From the line with "For every named target in this 1038×2576" through the line with "[Facebook - Белый круг] (477, 2497)", repeat the entries verbatim, both end lines included, and add nothing.

§ Information given:
====

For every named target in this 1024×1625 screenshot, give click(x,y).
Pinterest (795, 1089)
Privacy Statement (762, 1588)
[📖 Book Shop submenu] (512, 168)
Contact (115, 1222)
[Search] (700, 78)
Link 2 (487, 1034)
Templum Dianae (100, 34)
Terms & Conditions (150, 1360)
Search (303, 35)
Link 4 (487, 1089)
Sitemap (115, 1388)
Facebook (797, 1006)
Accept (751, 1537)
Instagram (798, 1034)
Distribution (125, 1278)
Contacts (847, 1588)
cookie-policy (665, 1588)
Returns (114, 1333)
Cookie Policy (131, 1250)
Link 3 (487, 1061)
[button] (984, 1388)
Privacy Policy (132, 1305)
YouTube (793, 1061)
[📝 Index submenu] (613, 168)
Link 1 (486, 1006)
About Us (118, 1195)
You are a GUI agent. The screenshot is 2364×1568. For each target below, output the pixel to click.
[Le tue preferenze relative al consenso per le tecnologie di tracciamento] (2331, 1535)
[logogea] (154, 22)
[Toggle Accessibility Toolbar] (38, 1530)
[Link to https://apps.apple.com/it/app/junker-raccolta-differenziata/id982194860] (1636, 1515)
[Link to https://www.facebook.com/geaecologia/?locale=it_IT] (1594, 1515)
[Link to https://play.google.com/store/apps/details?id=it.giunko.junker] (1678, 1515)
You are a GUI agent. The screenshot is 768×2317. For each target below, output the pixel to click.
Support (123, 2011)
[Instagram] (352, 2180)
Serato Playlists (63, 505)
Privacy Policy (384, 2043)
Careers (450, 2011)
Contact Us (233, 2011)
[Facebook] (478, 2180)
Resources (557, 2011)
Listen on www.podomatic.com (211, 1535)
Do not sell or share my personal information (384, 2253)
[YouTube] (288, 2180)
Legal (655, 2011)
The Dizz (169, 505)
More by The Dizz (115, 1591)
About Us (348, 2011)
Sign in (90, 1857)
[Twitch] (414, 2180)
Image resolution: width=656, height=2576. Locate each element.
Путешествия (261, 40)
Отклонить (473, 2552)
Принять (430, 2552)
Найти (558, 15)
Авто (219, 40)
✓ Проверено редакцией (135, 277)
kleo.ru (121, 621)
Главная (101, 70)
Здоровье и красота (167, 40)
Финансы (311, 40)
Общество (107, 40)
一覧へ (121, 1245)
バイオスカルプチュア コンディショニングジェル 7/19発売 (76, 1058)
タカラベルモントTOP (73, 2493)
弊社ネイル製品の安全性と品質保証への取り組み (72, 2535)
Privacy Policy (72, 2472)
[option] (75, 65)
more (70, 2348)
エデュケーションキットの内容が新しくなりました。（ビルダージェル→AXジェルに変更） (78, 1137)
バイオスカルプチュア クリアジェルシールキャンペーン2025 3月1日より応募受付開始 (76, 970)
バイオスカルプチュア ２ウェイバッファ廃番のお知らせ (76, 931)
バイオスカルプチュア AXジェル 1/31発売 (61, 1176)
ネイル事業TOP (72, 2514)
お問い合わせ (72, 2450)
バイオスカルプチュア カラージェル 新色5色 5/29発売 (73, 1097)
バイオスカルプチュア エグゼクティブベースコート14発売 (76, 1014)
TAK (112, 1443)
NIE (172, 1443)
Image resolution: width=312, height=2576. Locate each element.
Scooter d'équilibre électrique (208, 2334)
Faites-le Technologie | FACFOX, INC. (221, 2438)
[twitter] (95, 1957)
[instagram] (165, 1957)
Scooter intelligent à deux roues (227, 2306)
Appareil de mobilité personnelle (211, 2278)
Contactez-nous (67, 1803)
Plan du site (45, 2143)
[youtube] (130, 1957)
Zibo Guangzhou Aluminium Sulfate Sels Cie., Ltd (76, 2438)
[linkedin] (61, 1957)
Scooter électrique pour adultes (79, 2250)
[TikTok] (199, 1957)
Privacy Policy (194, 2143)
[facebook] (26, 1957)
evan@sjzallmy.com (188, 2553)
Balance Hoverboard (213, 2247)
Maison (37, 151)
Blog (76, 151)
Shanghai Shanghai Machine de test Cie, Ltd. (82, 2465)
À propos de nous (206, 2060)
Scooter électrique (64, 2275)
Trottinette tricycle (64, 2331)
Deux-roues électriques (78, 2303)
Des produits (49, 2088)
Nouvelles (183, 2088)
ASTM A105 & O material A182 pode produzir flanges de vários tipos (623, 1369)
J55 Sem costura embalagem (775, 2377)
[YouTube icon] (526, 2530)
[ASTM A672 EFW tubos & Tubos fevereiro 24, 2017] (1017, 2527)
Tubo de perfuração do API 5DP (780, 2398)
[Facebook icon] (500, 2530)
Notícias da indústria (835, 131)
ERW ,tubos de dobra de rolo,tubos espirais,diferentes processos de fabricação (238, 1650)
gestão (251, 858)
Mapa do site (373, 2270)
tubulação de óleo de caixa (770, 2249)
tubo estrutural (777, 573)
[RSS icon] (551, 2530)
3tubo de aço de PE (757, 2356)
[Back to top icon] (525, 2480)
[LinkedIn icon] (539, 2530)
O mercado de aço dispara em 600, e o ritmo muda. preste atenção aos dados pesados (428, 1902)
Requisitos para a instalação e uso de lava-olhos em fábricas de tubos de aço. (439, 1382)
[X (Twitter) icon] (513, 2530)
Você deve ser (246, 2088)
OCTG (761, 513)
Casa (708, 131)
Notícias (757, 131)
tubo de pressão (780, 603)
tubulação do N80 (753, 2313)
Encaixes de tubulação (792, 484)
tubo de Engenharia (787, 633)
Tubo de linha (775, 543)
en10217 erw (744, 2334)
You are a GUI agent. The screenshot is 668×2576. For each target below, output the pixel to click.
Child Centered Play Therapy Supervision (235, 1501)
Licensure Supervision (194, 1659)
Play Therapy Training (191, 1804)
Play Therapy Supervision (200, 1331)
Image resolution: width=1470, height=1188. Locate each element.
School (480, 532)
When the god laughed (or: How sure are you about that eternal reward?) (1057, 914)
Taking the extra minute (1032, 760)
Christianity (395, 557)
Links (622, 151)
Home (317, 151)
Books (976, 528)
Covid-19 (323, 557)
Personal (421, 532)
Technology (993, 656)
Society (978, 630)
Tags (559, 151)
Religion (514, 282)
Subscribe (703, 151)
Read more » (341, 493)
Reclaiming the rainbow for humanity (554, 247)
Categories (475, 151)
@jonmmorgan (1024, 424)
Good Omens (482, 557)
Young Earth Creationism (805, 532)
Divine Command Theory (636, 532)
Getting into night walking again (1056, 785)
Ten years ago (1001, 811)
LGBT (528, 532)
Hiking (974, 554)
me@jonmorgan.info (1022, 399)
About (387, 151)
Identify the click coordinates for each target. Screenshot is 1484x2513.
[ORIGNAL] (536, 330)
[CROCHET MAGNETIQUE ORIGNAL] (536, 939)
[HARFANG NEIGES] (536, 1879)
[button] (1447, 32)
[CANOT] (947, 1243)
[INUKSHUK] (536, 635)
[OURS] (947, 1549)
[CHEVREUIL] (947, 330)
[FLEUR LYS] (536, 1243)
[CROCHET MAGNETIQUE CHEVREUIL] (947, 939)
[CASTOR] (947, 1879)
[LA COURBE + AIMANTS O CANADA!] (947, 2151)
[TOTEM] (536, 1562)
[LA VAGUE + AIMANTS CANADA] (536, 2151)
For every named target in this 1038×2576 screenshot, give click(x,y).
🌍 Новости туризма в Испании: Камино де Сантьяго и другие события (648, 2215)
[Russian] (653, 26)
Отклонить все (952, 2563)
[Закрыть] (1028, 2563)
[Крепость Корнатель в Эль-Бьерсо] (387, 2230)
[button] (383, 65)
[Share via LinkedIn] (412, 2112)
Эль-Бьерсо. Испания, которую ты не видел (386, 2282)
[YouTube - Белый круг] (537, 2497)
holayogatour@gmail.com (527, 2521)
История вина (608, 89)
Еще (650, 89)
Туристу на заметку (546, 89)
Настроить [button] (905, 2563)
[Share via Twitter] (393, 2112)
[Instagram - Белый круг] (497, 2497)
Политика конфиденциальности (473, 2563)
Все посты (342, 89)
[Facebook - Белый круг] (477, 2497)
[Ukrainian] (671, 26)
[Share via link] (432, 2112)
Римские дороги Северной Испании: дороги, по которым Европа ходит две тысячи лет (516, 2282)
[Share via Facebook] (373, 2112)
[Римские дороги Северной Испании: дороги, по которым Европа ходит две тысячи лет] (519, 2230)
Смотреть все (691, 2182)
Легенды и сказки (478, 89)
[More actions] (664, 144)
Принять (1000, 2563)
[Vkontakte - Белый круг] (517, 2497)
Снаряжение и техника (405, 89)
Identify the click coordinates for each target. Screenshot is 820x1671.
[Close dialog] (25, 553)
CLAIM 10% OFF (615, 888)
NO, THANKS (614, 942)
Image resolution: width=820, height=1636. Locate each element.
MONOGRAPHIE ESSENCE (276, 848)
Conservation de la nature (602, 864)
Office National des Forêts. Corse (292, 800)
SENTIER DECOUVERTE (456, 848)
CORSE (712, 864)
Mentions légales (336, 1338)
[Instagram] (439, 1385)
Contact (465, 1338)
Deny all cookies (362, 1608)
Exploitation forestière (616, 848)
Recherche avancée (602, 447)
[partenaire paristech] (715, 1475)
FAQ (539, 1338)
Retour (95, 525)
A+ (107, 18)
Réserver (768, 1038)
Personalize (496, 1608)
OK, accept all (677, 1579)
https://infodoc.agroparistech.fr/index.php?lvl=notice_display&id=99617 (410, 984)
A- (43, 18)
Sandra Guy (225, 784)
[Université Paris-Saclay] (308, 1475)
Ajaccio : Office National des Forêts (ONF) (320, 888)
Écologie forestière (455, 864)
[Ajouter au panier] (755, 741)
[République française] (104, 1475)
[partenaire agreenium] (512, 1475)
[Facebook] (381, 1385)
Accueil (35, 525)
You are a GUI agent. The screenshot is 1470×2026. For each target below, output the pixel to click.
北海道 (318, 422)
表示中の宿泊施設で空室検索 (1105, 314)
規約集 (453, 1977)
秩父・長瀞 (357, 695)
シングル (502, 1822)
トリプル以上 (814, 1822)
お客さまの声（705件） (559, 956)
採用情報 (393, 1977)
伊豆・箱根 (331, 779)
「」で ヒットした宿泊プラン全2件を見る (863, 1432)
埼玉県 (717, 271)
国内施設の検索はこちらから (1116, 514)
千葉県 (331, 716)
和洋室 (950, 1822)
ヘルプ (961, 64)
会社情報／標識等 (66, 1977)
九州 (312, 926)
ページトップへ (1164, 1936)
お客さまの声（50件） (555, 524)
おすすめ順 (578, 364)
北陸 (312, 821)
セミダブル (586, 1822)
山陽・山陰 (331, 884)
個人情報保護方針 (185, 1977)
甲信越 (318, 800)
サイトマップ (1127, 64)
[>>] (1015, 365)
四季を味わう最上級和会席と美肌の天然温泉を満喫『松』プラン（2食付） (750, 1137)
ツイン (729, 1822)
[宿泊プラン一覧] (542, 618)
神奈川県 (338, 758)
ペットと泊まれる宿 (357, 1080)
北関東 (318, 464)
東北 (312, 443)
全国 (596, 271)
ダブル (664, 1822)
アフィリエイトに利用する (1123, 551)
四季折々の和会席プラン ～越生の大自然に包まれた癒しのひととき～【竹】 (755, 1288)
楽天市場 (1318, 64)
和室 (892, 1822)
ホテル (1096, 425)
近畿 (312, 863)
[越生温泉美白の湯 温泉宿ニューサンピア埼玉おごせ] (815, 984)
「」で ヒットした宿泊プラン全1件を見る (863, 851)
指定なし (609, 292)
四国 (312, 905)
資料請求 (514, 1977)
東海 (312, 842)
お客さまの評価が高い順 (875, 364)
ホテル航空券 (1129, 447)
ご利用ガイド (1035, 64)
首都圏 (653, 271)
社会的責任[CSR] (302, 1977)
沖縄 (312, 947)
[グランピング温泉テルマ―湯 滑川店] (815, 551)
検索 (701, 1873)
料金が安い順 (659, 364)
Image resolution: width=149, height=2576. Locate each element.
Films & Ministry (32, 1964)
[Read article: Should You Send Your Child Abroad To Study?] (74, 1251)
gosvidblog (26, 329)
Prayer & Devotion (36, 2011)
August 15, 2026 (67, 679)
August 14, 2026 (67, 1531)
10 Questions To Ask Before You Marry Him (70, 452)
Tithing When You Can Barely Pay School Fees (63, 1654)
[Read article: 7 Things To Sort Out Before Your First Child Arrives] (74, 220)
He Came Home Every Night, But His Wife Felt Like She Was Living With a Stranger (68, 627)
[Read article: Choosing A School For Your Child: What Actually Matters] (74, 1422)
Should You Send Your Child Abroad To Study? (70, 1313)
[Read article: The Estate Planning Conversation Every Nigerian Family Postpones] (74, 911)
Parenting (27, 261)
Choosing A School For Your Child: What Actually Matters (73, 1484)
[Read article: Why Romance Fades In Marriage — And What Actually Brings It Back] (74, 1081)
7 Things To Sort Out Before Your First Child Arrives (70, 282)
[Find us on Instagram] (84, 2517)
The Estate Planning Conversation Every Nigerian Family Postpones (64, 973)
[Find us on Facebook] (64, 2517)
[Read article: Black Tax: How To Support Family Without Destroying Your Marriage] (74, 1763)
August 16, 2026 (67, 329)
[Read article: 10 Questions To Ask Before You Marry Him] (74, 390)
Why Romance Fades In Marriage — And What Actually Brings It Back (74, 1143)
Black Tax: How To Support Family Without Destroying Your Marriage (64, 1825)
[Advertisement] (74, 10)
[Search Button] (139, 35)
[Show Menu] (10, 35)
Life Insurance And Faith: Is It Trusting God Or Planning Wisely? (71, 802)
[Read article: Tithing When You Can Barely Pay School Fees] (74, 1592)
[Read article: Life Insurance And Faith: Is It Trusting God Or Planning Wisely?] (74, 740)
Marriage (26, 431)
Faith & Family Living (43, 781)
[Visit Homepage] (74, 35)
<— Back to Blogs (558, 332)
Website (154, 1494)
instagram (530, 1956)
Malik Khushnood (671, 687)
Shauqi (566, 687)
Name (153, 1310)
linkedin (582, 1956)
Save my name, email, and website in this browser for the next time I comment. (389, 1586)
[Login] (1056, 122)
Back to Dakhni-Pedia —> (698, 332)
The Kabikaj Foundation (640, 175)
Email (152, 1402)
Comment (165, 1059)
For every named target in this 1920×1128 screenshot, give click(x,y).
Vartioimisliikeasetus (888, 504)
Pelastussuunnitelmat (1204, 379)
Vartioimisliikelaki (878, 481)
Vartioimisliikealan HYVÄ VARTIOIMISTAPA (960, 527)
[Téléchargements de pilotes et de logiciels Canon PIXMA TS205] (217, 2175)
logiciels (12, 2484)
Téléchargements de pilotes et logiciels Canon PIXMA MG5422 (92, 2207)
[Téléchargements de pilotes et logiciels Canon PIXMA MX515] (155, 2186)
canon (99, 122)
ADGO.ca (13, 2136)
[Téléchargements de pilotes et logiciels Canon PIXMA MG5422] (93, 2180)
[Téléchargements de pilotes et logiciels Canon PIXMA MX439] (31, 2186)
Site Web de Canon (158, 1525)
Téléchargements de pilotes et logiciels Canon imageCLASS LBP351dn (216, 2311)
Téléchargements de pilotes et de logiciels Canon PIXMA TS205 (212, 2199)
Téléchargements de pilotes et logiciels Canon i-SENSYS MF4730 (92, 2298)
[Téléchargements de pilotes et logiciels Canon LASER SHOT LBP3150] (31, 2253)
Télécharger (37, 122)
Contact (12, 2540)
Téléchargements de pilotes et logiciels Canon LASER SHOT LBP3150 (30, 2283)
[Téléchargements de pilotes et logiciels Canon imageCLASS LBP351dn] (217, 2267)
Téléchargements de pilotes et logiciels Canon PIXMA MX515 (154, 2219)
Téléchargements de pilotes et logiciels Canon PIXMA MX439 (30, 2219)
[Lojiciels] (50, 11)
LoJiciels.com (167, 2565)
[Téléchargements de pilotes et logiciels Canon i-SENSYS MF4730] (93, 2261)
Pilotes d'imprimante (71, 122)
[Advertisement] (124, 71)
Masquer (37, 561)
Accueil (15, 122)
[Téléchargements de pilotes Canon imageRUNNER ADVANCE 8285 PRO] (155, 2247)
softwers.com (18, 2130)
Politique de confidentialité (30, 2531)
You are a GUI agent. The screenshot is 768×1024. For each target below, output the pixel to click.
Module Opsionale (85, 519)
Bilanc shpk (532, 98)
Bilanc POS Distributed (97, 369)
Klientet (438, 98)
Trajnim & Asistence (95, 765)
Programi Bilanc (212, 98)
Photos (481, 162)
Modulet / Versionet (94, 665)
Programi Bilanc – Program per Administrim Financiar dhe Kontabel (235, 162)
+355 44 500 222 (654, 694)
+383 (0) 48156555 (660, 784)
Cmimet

====

§ Written solution:
For every named target in this 1038×2576 screenshot, give click(x,y).
🌍 Новости туризма в Испании: Камино де Сантьяго и другие события (648, 2215)
[Russian] (653, 26)
Отклонить все (952, 2563)
[Закрыть] (1028, 2563)
[Крепость Корнатель в Эль-Бьерсо] (387, 2230)
[button] (383, 65)
[Share via LinkedIn] (412, 2112)
Эль-Бьерсо. Испания, которую ты не видел (386, 2282)
[YouTube - Белый круг] (537, 2497)
holayogatour@gmail.com (527, 2521)
История вина (608, 89)
Еще (650, 89)
Туристу на заметку (546, 89)
Настроить [button] (905, 2563)
[Share via Twitter] (393, 2112)
[Instagram - Белый круг] (497, 2497)
Политика конфиденциальности (473, 2563)
Все посты (342, 89)
[Facebook - Белый круг] (477, 2497)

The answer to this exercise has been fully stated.